Let $G$ and $K$ be groups and $f:G\rightarrow K$ be a group
homomorphism. Suppose $g\in G$ has finite order $n$. Prove that
$\mathrm{ord}(f(g))$ is finite and divides $n$.
How can I fix this proof?
We know $g^n=e$. Since $f$ is a homomorphism, then $[f(g)]^n = f(g^n)=f(e)=e$. Let $k\mid n$ and $j\mid n$. Then we can choose the smallest $k$ such that $[f(g)^k]^j=[f(g)]^n$. Thus, $\mathrm{ord}(f(g))=k$ where $k\mid n$.

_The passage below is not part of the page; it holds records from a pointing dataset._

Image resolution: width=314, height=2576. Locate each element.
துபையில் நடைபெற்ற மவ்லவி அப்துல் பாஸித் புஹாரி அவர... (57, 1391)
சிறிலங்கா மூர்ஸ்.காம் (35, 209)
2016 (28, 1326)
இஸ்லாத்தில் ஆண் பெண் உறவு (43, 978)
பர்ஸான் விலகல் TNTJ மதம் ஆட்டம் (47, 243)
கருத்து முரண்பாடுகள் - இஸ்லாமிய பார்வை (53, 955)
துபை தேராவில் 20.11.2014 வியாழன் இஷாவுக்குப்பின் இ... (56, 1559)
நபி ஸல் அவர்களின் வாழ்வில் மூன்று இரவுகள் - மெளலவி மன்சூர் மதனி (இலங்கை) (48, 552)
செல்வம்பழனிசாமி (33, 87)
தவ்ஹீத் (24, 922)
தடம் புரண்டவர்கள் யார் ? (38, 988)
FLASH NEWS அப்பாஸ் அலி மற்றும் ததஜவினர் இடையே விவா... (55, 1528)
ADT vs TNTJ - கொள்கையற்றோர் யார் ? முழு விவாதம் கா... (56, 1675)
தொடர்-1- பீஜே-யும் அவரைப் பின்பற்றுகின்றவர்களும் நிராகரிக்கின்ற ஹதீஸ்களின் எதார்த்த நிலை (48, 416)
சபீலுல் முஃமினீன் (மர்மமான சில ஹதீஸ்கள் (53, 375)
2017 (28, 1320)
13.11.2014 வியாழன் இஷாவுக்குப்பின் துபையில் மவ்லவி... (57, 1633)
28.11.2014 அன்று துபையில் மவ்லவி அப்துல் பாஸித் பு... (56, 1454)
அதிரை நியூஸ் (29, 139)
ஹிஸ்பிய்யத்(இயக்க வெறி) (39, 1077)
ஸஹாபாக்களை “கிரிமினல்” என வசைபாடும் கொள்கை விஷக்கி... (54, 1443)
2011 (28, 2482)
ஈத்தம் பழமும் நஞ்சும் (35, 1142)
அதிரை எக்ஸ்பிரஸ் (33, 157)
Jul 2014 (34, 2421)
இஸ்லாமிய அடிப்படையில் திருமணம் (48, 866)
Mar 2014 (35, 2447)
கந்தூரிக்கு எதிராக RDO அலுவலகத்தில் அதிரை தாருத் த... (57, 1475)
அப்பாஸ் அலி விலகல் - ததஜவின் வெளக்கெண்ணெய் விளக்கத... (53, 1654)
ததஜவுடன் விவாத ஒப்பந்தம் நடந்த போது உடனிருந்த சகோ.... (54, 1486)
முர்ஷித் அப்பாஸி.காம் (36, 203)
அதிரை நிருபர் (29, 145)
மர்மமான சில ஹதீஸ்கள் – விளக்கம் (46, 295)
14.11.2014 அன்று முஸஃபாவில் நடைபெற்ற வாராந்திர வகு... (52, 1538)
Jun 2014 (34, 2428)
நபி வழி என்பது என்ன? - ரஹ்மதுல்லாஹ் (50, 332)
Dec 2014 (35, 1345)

This logic seems shaky. How can I improve it? Thanks!
Best Answer
I like to see the order of an element $g\in G$ as the cardinality of $$ \langle g\rangle=\{g^n:n\in\mathbb{Z}\} $$ (a natural number in case it's finite, infinity otherwise).
If you know this characterization, then you can observe that $f$ induces a surjective homomorphism $\tilde{f}\colon\langle g\rangle\to\langle f(g)\rangle$ and so, by the homomorphism theorem $$ \langle f(g)\rangle\cong \langle g\rangle/\ker\tilde{f} $$ which implies your assert, by Lagrange's theorem.
Now let's prove the characterization of the order. Consider the unique homomorphism $\varepsilon_g\colon \mathbb{Z}\to G$ such that $\varepsilon_g(1)=g$, that is, $\varepsilon_g(n)=g^n$. Then the image of $\varepsilon_g$ is precisely $\langle g\rangle$ and so $$ \langle g\rangle\cong \mathbb{Z}/\ker\varepsilon_g $$ If $\ker\varepsilon_g=\{0\}$, then $\varepsilon_g$ is injective, so $g^n\ne1$ for $n>0$, which means that $g$ has infinite order and that $\langle g\rangle$ is infinite. Otherwise, $\ker\varepsilon_g=k\mathbb{Z}$ with $k>0$.
In this case $|\langle g\rangle|=|\mathbb{Z}/k\mathbb{Z}|$. Moreover $g^k=1$, as $k\in\ker\varepsilon_g$. To finish off, observe that, for $0<r<k$, $r\notin\ker\varepsilon_g$, so $g^r\ne1$. Thus $k$ is indeed the minimum exponent $m>0$ such that $g^m=1$.